• [Exercise task 1]:
Answer these questions about the asylum case passage:
(a) How much did he pay the smuggler?
(b) Where did he enter the United States?
(c) On what date in 2003 was he released?

In 2004, he contacted a smuggler, whom he paid 40,000 Chinese RMB to transport him to the United States. He left China using his own passport, then traveled through Hong Kong, Guatemala, and Mexico. He finally entered the United States *25 without inspection on or about October 4, 2004, at or near Hidalgo, Texas. He applied for asylum, withholding of removal, and relief under the Convention Against Torture.
The Immigration Judge hearing his case found that Qun Lin was not a credible witness, primarily because of inconsistencies in his testimony concerning the circumstances of his arrest and imprisonment. Qun Lin had initially testified that he last worked for the garment factory in February 2003 “right before I got arrested.” On cross-examination, he said he had stopped working before his arrest in February 2003 due to a workplace injury. On further questioning, Qun Lin testified that he did not stop working at the factory until May 13, 2003, which would have been after his arrest and release on May 7 of that year. The IJ observed that Qun Lin’s statements about when he stopped working were inconsistent and that his statement that he returned to work immediately after his release from the camp was inconsistent with his testimony that he was so injured during his imprisonment that he could hardly walk when he was released. The IJ found that Qun Lin “was never able to reconcile this discrepancy.”

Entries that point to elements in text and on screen
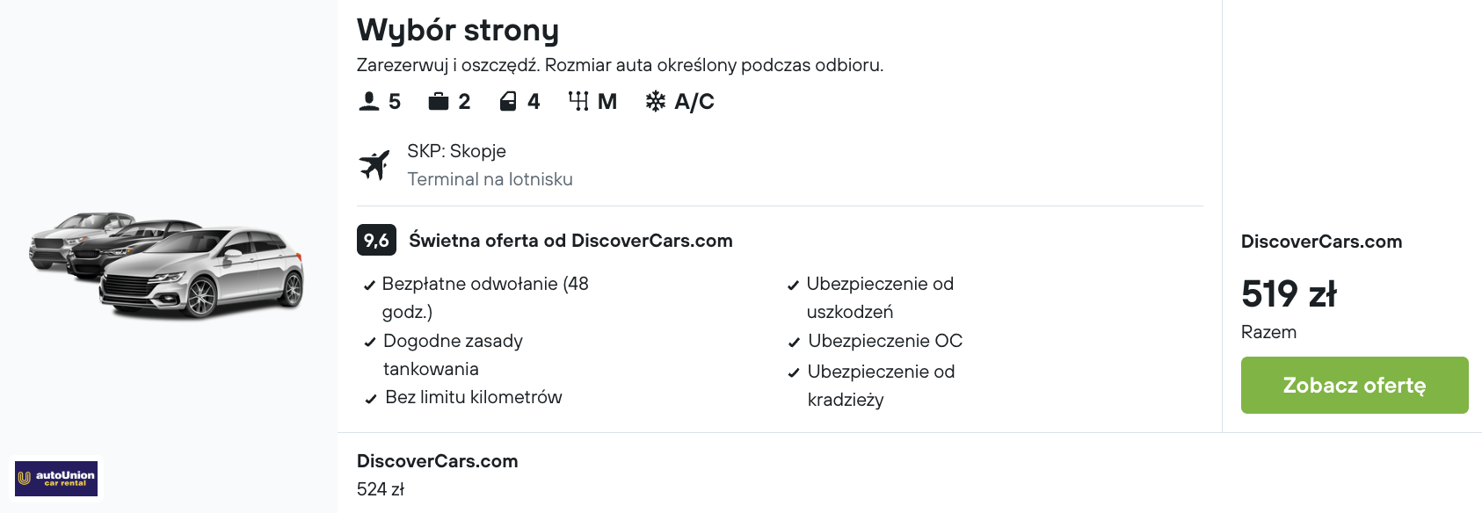Open the Wybór strony car title
This screenshot has height=513, width=1482.
(458, 31)
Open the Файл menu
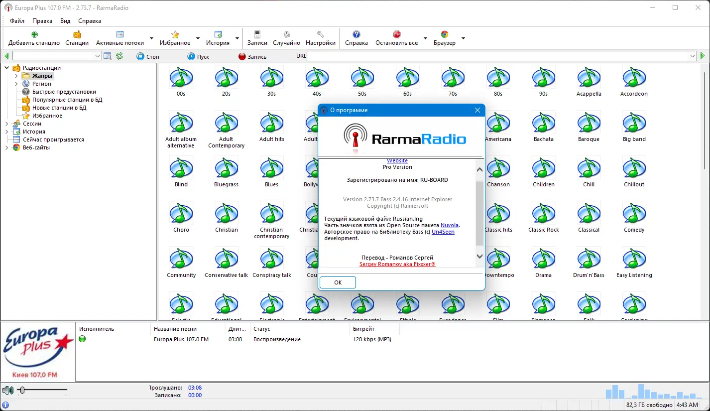The image size is (710, 411). (x=17, y=20)
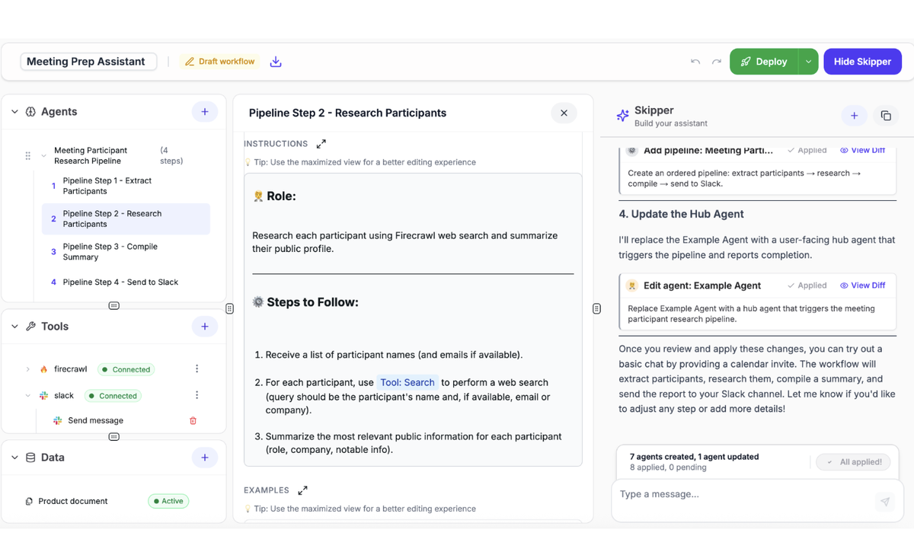
Task: Click the duplicate icon in Skipper header
Action: [886, 115]
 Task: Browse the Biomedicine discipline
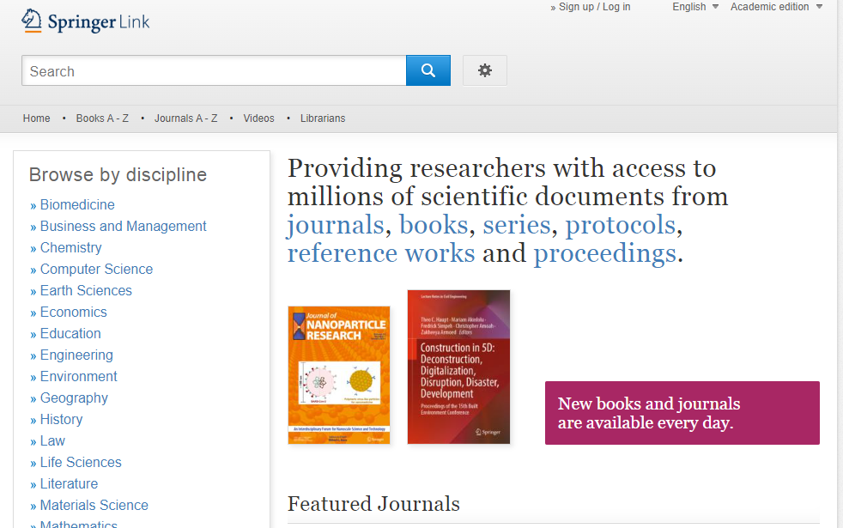77,205
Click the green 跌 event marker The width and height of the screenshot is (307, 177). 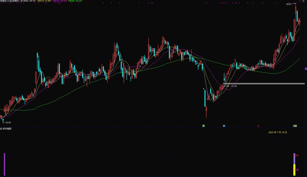click(x=204, y=126)
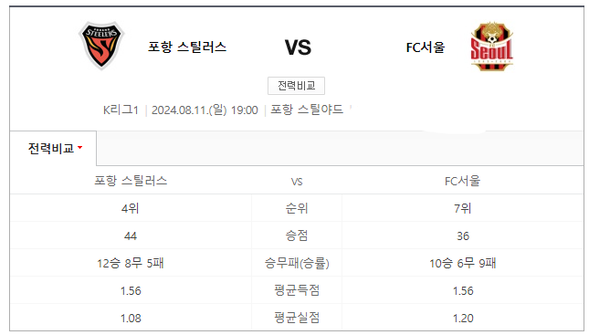Click the FC서울 team name in header
Viewport: 589px width, 335px height.
point(426,47)
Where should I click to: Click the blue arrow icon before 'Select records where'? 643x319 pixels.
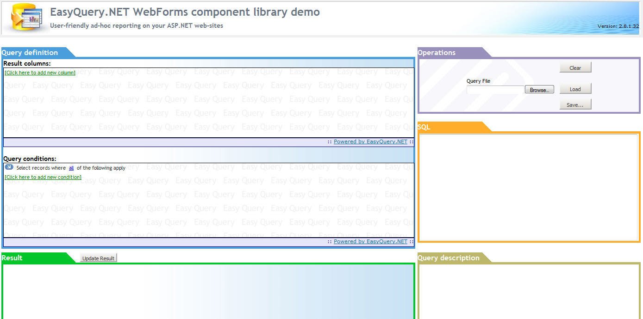(x=8, y=166)
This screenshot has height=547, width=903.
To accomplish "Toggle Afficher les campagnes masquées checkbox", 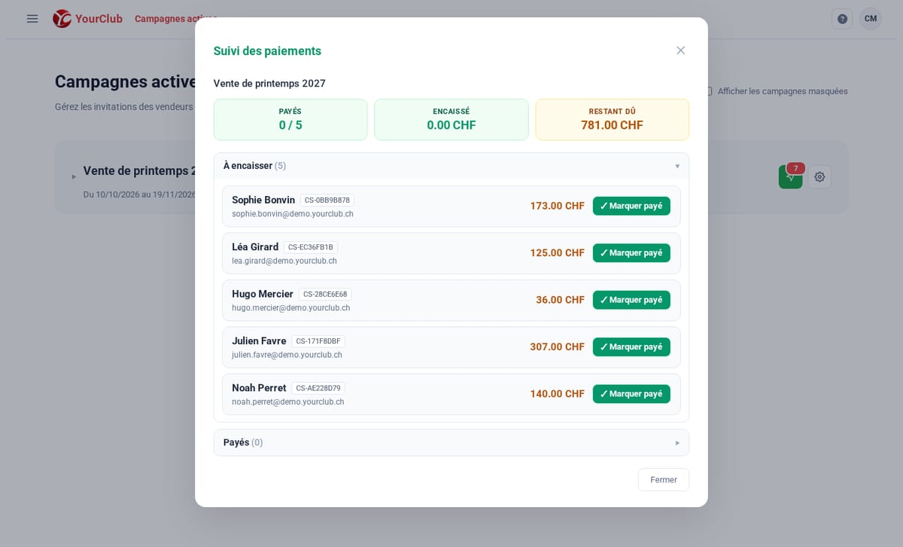I will point(708,91).
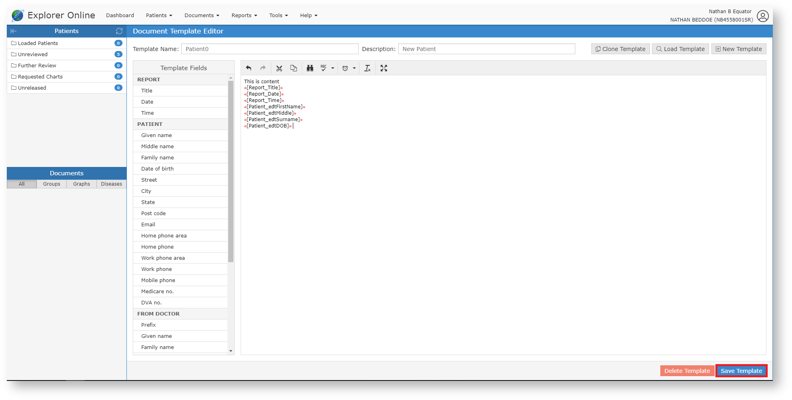Switch to the Graphs documents tab
This screenshot has height=400, width=792.
81,184
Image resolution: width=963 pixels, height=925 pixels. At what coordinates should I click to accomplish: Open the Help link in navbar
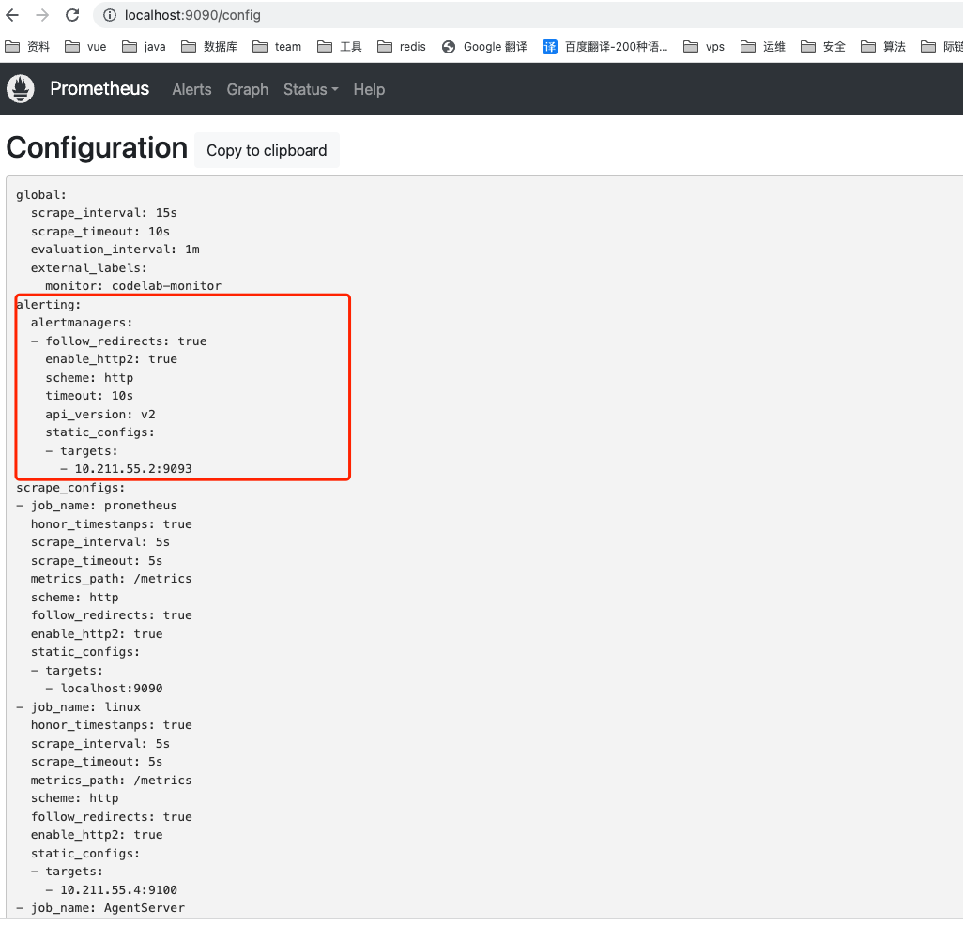click(369, 89)
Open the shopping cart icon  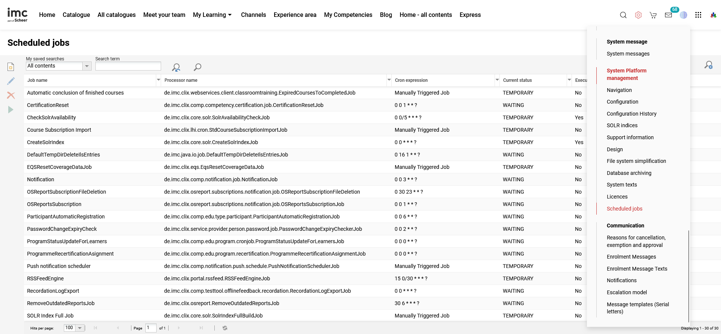(x=653, y=15)

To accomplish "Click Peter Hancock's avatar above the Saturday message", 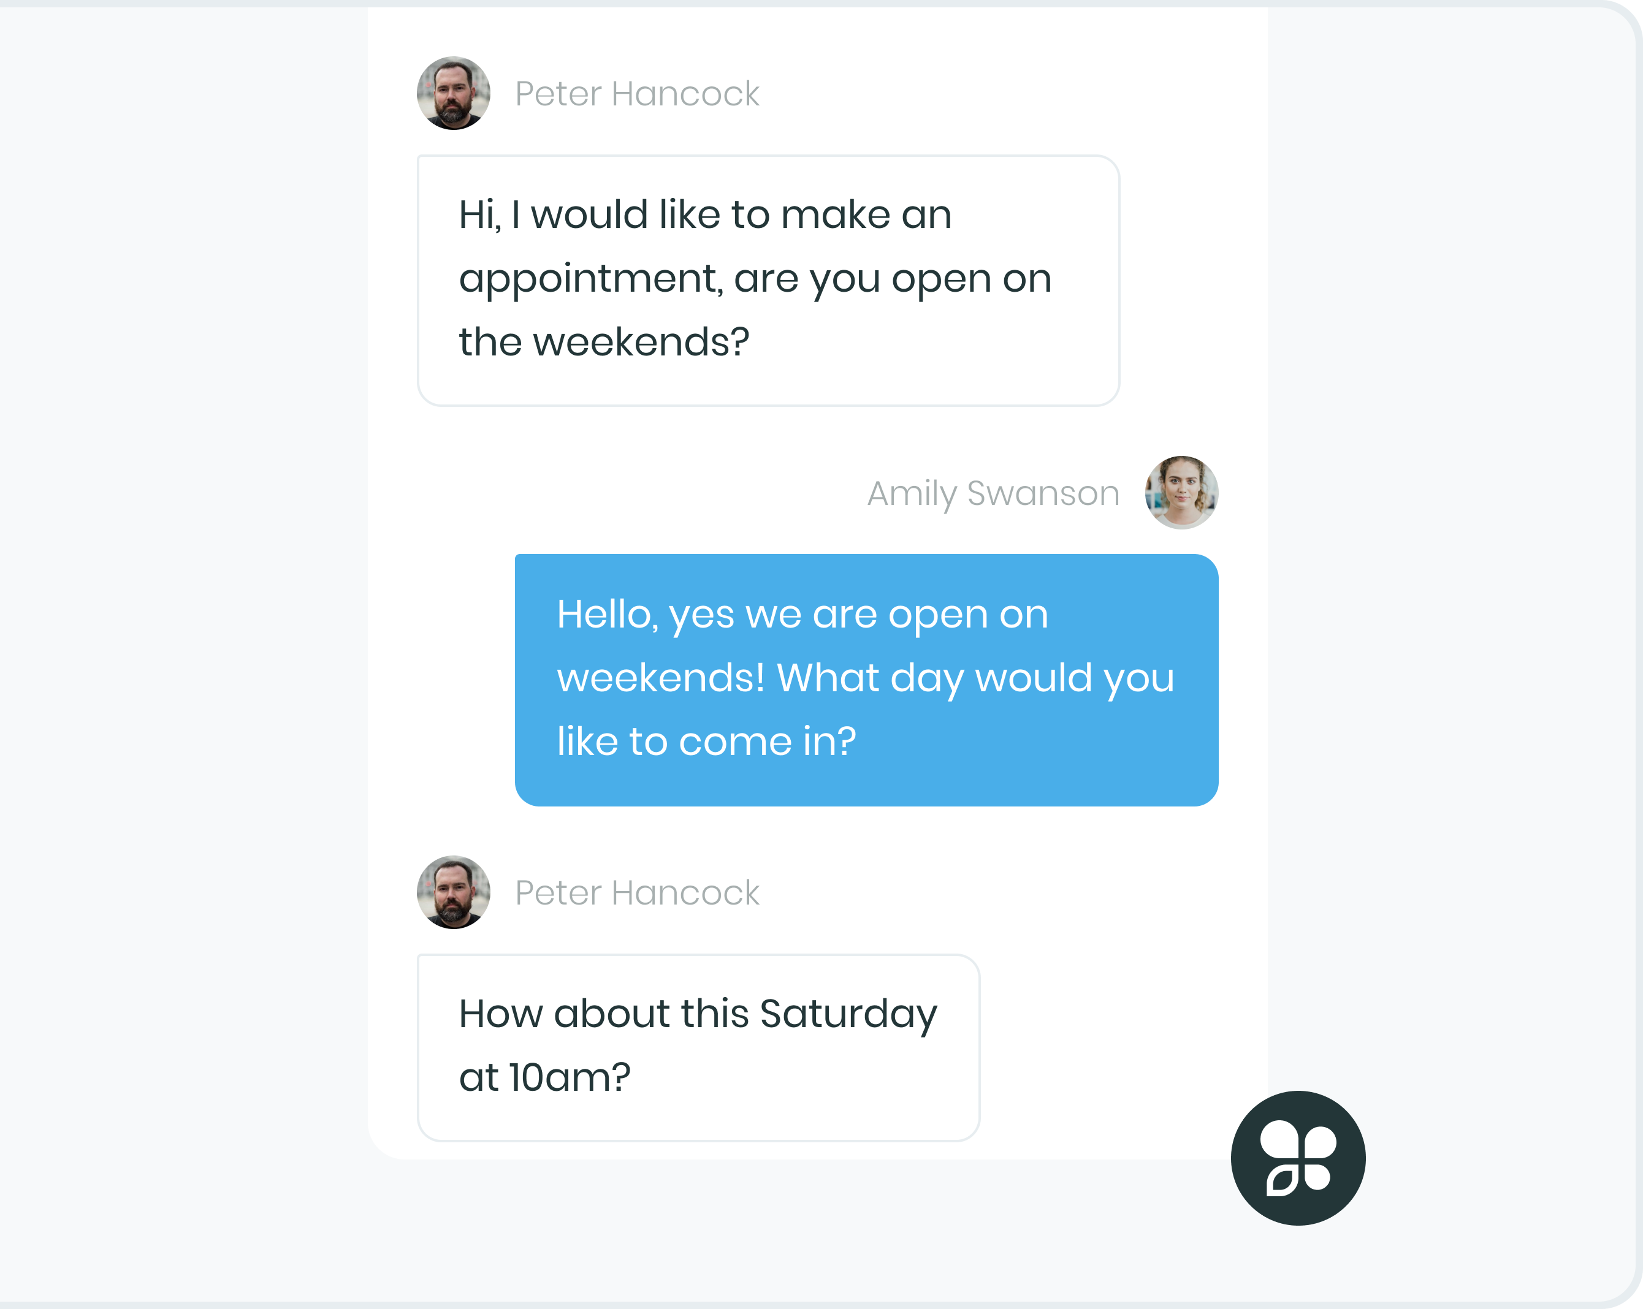I will pyautogui.click(x=453, y=891).
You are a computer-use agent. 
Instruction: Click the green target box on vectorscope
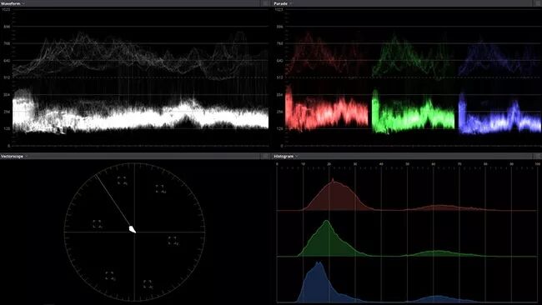(109, 276)
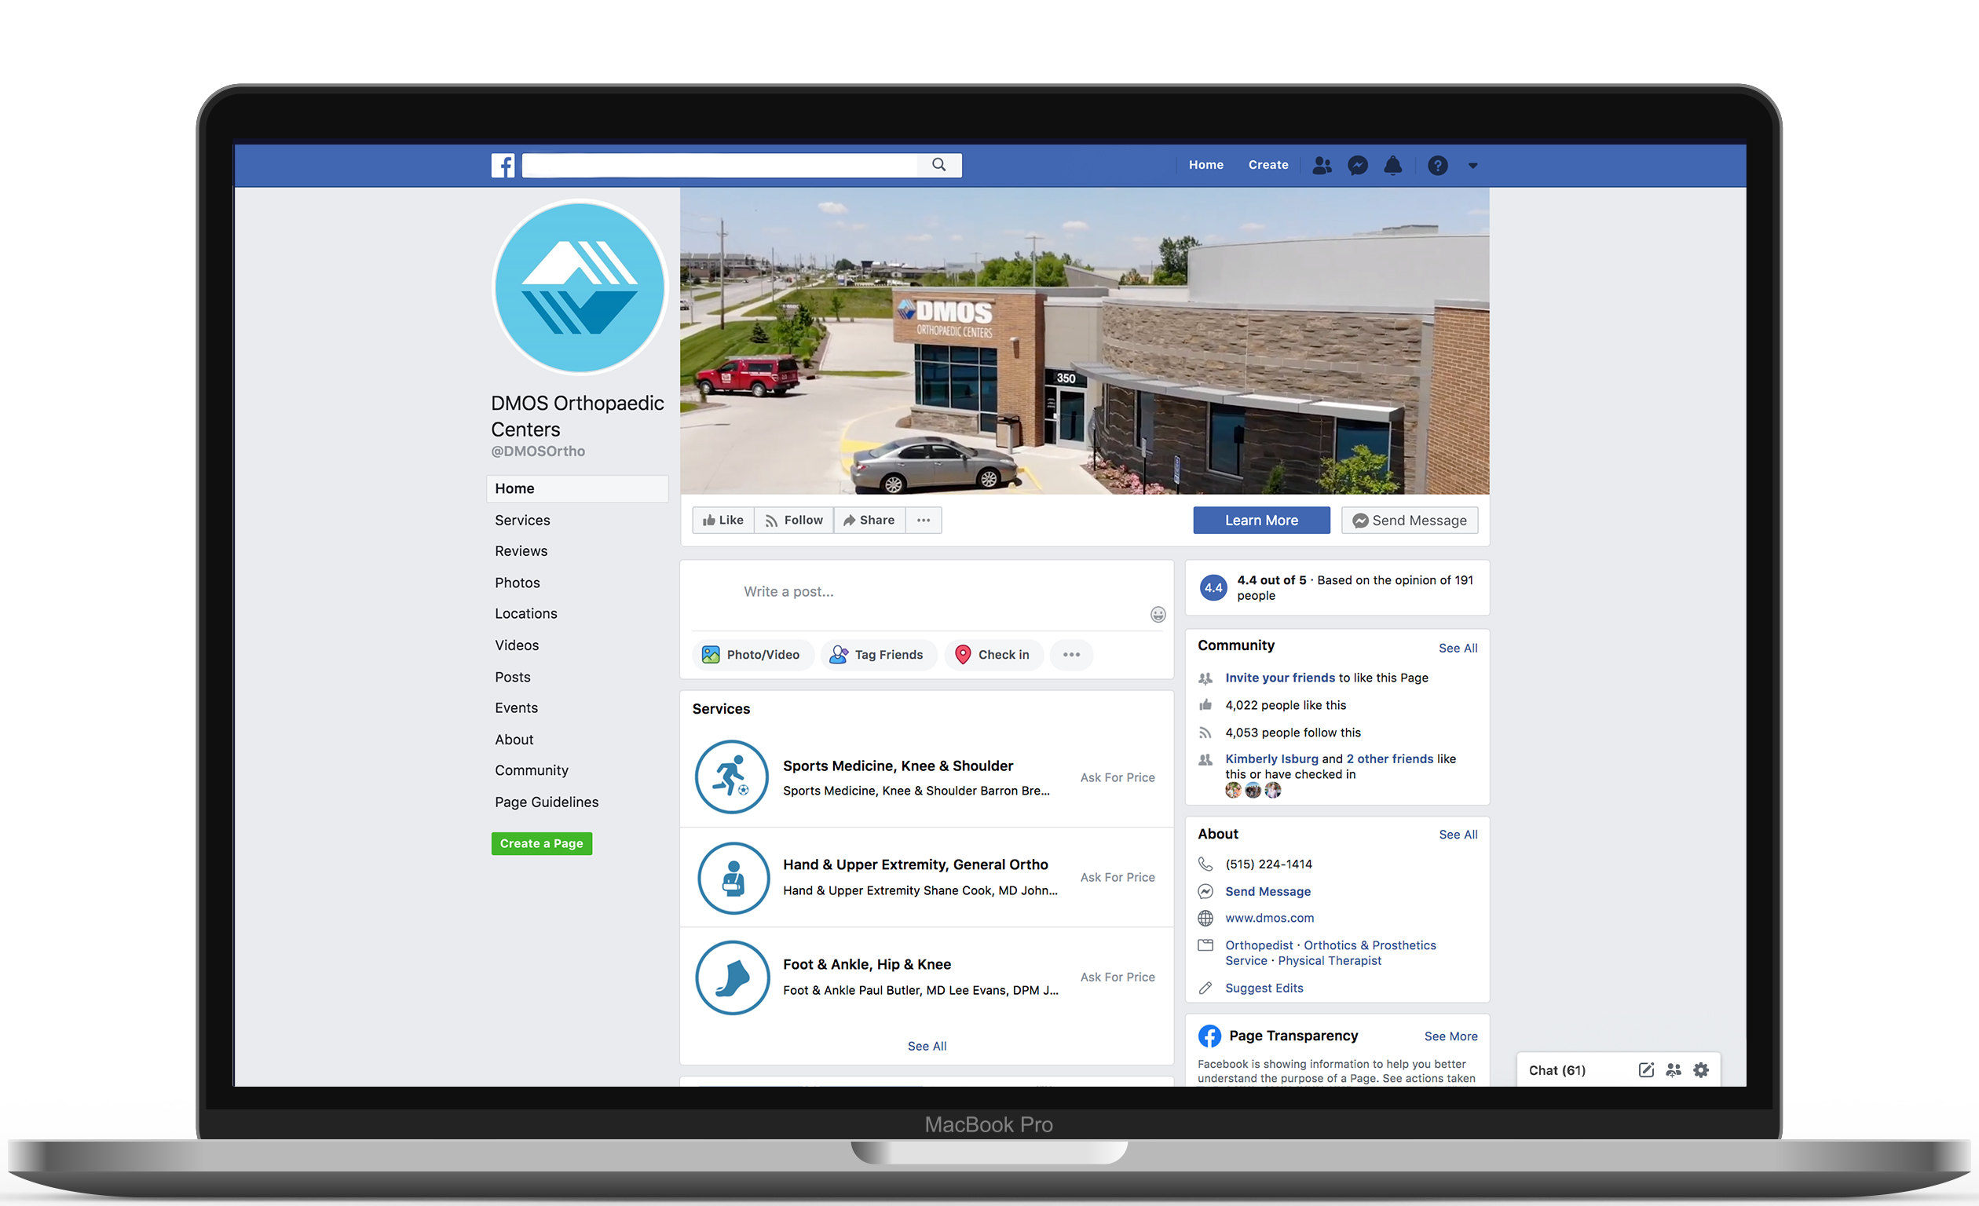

• [Exercise task 2]: Format the entries from the line with "You are a computer-use agent." through the end of the entries as a Markdown table with the columns Number and Entry line. Skip blank lines and leave the pictures out.

• [Answer 1]:
(a) 40,000 Chinese RMB
(b) At or near Hidalgo, Texas
(c) May 7

• [Answer 2]:
| Number | Entry line |
|---|---|
| 1 | You are a computer-use agent.  |
| 2 | Instruction: Click the green target box on vectorscope |
| 3 | (109, 276) |